## PROBLEM
Beginning with the first line, please return the entries exactly through the line that contains "Task: Open the Explorer", and leave out all later lines.

═══ DATA TO EXAMINE ═══

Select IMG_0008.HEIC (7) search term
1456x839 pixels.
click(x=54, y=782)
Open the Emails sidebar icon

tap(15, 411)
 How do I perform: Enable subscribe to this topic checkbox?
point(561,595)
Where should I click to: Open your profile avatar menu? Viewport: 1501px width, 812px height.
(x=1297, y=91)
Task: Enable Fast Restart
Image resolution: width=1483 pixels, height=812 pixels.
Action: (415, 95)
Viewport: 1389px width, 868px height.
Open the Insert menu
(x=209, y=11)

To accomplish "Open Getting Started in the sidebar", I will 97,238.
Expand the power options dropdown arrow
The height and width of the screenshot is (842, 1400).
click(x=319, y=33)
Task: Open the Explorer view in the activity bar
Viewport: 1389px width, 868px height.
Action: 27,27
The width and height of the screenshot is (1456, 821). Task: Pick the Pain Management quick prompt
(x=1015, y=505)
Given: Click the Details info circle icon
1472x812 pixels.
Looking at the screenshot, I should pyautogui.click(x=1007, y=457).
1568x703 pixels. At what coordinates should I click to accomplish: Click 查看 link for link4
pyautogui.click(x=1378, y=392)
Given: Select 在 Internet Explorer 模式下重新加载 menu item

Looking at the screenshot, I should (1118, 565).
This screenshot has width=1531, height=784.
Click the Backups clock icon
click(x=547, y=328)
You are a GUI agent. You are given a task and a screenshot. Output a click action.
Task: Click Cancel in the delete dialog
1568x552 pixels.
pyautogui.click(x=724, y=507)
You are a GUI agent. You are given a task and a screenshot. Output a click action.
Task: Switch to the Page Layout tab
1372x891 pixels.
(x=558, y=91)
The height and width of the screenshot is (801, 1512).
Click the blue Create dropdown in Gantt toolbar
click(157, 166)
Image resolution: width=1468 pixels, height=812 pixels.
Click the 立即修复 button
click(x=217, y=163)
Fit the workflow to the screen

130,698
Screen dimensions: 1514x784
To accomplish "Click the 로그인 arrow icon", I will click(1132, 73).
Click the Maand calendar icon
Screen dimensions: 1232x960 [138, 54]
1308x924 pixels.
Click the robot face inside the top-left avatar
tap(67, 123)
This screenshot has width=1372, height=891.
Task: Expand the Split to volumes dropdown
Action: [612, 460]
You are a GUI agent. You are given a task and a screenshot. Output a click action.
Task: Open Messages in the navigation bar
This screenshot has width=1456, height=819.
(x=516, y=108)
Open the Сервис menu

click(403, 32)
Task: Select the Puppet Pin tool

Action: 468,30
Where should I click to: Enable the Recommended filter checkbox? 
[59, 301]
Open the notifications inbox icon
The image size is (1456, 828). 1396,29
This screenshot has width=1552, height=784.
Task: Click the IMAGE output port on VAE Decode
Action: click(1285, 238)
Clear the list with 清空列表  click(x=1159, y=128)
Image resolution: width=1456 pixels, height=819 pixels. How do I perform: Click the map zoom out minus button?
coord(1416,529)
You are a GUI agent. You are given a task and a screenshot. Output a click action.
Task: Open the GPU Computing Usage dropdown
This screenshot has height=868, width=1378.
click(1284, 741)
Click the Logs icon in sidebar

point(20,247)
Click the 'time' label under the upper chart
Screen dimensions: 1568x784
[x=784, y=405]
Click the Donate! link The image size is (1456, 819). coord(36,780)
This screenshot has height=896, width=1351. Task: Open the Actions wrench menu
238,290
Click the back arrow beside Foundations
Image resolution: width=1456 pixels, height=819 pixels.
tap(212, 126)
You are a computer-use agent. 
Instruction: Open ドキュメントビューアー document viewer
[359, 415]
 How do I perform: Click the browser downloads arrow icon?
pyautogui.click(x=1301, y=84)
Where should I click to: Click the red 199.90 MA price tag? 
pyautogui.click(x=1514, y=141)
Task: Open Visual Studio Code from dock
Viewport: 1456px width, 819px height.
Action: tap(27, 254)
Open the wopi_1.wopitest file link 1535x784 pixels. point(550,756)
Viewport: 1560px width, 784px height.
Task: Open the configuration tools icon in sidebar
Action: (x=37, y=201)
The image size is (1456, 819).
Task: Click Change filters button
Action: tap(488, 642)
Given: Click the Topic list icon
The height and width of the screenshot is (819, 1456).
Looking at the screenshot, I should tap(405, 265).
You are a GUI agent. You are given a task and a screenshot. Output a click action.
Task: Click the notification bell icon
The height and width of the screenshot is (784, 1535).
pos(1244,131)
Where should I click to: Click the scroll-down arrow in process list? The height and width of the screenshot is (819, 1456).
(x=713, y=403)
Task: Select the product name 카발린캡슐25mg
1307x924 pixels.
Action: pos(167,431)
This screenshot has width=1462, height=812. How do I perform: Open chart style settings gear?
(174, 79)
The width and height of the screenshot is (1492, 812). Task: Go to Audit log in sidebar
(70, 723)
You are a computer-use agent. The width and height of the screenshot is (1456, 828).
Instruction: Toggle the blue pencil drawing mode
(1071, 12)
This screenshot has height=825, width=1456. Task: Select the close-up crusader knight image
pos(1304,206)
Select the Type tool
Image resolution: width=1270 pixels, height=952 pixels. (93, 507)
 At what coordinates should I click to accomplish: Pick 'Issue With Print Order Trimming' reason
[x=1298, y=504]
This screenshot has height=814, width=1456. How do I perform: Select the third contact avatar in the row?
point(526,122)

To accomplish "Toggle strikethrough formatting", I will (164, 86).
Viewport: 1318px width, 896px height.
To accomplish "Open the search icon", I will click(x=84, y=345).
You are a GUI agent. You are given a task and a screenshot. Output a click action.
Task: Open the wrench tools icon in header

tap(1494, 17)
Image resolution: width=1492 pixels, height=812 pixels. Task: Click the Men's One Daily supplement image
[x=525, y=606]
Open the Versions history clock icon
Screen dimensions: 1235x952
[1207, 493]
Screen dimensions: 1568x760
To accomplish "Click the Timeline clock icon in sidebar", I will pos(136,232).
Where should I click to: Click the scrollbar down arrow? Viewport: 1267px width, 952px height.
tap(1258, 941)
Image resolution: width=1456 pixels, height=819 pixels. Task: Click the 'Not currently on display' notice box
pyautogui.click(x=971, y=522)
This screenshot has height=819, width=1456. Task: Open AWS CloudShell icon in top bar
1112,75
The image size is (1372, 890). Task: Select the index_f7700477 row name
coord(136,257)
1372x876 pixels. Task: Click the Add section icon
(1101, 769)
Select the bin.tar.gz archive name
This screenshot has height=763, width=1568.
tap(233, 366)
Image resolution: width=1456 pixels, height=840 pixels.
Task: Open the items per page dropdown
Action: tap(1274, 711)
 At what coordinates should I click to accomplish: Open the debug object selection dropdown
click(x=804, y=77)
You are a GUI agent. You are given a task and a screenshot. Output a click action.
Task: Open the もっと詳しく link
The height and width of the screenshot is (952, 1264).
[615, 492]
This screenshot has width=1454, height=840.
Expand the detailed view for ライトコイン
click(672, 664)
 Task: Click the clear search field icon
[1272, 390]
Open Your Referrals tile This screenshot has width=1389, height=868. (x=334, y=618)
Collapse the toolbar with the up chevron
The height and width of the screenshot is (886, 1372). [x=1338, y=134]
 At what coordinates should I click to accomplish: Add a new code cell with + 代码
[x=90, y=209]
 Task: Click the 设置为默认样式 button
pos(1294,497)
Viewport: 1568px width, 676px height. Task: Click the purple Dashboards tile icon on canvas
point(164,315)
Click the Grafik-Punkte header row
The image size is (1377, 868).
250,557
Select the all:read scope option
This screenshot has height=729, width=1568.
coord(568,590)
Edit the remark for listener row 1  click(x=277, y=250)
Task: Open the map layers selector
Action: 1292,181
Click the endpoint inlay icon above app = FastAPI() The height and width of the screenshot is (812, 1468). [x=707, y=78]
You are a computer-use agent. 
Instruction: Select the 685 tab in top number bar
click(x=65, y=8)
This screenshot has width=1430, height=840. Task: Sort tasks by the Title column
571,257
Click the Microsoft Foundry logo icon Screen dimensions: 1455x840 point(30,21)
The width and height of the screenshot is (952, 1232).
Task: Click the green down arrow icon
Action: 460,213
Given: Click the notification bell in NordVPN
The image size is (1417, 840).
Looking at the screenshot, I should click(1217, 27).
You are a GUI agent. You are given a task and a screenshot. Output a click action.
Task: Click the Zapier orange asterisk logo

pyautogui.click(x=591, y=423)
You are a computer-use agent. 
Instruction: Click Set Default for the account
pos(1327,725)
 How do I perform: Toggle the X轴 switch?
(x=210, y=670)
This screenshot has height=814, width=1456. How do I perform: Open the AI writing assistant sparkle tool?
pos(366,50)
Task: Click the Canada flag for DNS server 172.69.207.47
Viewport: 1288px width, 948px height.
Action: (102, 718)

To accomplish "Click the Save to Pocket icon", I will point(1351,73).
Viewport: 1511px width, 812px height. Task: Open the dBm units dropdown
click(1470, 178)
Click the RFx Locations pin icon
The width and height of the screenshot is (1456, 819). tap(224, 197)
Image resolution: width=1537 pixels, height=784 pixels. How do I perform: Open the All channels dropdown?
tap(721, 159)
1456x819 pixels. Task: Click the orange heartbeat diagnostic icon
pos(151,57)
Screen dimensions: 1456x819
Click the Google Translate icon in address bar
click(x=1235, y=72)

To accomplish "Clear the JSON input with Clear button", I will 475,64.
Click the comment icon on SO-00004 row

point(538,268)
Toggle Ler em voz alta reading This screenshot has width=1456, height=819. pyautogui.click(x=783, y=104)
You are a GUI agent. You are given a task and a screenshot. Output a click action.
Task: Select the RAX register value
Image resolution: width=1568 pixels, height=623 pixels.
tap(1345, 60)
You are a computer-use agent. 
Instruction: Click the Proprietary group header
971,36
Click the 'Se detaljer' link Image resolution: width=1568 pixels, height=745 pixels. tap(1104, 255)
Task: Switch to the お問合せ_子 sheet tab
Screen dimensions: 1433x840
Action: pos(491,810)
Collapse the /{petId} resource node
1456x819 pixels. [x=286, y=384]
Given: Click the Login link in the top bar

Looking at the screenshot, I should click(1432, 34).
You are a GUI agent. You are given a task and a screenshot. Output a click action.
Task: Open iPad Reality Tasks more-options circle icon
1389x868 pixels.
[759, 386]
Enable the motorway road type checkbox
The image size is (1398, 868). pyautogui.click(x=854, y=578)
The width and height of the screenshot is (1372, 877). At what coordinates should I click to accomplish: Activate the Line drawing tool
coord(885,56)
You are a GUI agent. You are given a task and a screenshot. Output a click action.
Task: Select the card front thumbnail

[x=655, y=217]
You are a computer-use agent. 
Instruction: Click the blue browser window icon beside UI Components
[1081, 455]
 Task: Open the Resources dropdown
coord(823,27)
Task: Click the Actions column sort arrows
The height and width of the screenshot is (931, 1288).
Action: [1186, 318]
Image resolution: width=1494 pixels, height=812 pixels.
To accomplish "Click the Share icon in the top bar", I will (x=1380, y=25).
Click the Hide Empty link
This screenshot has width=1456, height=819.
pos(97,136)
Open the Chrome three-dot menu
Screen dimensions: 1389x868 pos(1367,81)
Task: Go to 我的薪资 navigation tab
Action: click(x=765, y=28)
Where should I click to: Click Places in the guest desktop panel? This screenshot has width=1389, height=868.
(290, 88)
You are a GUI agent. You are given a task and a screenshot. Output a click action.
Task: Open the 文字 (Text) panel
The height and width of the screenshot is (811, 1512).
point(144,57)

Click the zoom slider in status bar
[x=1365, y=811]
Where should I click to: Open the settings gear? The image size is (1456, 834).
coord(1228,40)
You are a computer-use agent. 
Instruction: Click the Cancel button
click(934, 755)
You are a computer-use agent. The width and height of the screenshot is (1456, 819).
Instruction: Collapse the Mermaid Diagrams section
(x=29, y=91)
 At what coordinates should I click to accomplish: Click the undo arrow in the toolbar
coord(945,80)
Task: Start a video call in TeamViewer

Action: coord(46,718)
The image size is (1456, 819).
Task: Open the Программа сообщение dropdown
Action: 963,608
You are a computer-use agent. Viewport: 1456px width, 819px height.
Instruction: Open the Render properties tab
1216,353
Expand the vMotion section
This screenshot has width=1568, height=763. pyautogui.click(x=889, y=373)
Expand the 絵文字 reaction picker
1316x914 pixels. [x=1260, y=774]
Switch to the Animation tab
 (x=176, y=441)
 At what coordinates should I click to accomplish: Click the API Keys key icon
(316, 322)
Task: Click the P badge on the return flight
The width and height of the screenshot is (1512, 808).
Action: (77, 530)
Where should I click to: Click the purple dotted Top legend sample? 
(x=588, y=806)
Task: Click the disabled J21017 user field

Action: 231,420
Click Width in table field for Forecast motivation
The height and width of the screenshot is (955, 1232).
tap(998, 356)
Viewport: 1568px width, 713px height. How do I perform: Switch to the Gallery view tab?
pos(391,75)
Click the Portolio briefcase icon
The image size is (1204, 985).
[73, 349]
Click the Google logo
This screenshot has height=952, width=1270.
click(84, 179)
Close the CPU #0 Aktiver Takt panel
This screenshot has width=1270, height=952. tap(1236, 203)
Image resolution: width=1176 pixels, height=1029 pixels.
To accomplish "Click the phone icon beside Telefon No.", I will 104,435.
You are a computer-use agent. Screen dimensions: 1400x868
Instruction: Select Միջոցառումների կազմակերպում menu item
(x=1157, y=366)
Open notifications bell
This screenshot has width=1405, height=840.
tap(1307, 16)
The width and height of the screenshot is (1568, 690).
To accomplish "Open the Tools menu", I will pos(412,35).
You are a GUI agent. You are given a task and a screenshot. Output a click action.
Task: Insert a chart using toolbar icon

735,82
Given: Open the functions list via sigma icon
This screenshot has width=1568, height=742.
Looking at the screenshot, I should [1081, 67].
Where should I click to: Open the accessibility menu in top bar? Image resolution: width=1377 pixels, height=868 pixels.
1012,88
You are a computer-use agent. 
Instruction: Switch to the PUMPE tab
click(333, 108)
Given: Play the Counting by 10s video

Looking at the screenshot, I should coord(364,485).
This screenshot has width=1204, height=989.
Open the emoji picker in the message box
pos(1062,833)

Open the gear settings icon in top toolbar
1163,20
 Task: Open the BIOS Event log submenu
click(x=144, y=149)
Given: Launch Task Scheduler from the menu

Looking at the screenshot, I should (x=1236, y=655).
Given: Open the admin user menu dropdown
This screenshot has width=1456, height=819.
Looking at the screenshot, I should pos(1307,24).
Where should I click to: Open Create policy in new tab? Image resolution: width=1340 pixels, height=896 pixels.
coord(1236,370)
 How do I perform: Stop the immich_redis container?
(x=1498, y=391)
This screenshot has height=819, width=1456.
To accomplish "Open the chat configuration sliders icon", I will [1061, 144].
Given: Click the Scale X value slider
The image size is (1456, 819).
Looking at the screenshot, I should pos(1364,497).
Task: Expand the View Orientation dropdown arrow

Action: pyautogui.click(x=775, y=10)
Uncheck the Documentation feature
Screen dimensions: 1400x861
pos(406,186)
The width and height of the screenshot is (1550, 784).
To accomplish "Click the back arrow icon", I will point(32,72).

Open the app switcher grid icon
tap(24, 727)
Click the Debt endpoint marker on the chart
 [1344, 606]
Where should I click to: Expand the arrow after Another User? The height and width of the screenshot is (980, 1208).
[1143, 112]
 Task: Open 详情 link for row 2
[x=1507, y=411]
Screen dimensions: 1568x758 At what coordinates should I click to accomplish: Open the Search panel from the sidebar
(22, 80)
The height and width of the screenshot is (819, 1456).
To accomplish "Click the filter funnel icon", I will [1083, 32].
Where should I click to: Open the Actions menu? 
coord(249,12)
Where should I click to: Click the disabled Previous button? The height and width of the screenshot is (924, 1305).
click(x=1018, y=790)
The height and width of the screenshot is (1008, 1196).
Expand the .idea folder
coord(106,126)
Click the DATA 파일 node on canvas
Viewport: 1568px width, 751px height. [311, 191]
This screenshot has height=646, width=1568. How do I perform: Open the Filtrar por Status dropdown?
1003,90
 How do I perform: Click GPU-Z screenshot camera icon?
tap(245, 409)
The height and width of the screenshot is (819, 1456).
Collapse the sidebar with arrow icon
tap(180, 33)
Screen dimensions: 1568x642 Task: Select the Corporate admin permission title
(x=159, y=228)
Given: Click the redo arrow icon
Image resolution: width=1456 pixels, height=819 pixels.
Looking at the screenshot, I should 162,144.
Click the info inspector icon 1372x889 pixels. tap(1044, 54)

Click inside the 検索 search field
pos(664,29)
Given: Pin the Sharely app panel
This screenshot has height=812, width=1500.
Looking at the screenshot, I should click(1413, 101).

═══

## FINISHED EXERCISE
Select IMG_0008.HEIC (7) search term
1456x839 pixels.
click(x=54, y=782)
Open the Emails sidebar icon

tap(15, 411)
 How do I perform: Enable subscribe to this topic checkbox?
point(561,595)
Where should I click to: Open your profile avatar menu? Viewport: 1501px width, 812px height.
(x=1297, y=91)
Task: Enable Fast Restart
Image resolution: width=1483 pixels, height=812 pixels.
Action: (415, 95)
Viewport: 1389px width, 868px height.
Open the Insert menu
(x=209, y=11)

To accomplish "Open Getting Started in the sidebar", I will 97,238.
Expand the power options dropdown arrow
The height and width of the screenshot is (842, 1400).
click(x=319, y=33)
Task: Open the Explorer view in the activity bar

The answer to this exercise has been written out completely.